(INSTRUCTIONS TO FOLLOW):
Lines in the listing below that contain the string "width" are to be found and copied.

==========

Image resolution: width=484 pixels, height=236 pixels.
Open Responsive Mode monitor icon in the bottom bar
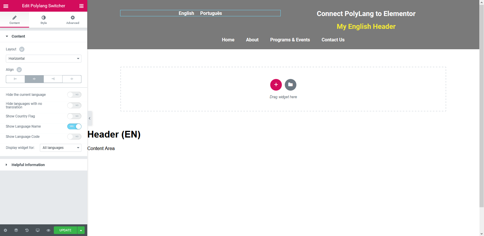pos(38,230)
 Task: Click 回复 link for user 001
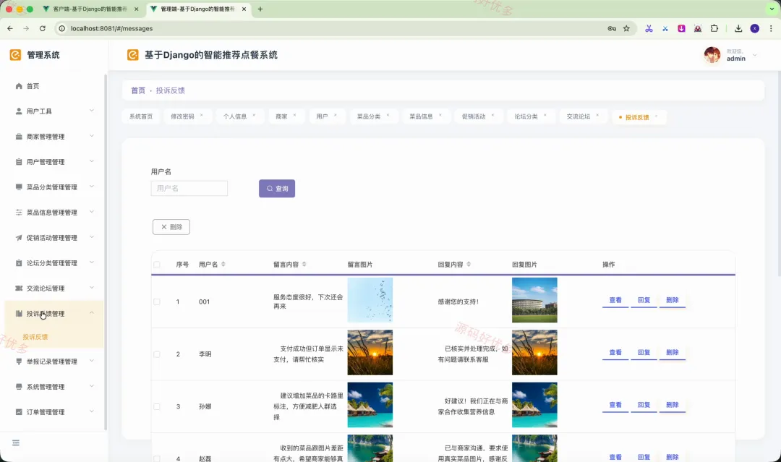(x=644, y=300)
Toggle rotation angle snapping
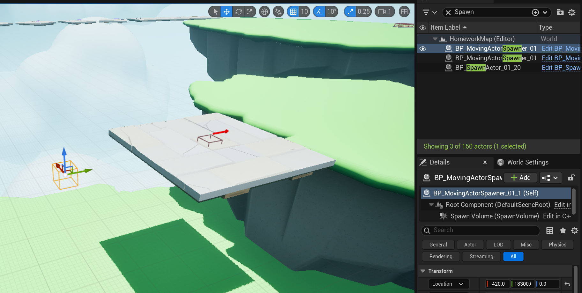 tap(319, 12)
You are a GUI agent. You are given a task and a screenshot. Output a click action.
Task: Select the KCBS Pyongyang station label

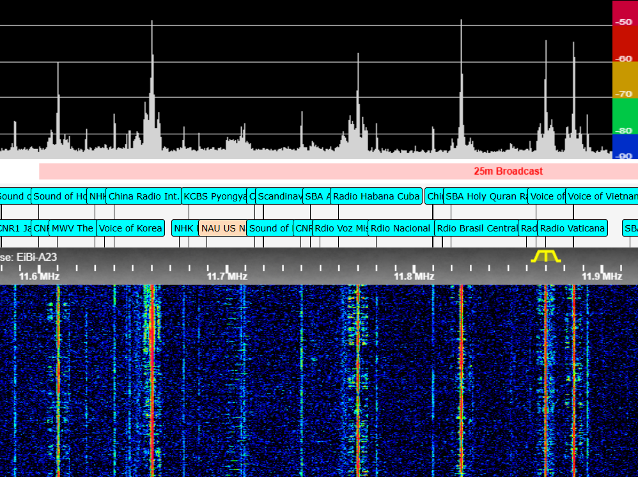(x=215, y=196)
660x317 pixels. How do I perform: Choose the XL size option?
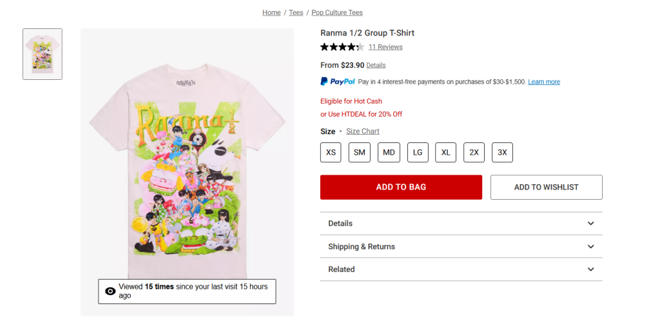446,153
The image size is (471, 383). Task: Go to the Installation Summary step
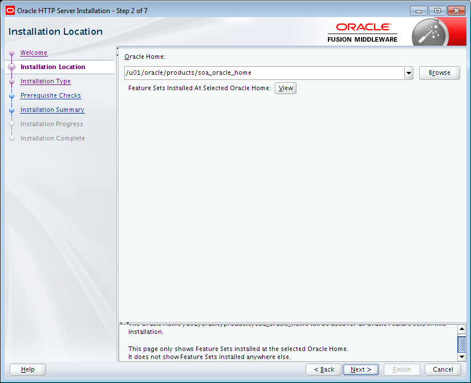[52, 110]
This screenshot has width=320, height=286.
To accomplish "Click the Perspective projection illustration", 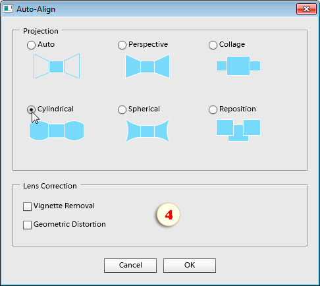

==========

(WORKED SOLUTION):
Image resolution: width=484 pixels, height=236 pixels.
This screenshot has width=320, height=286.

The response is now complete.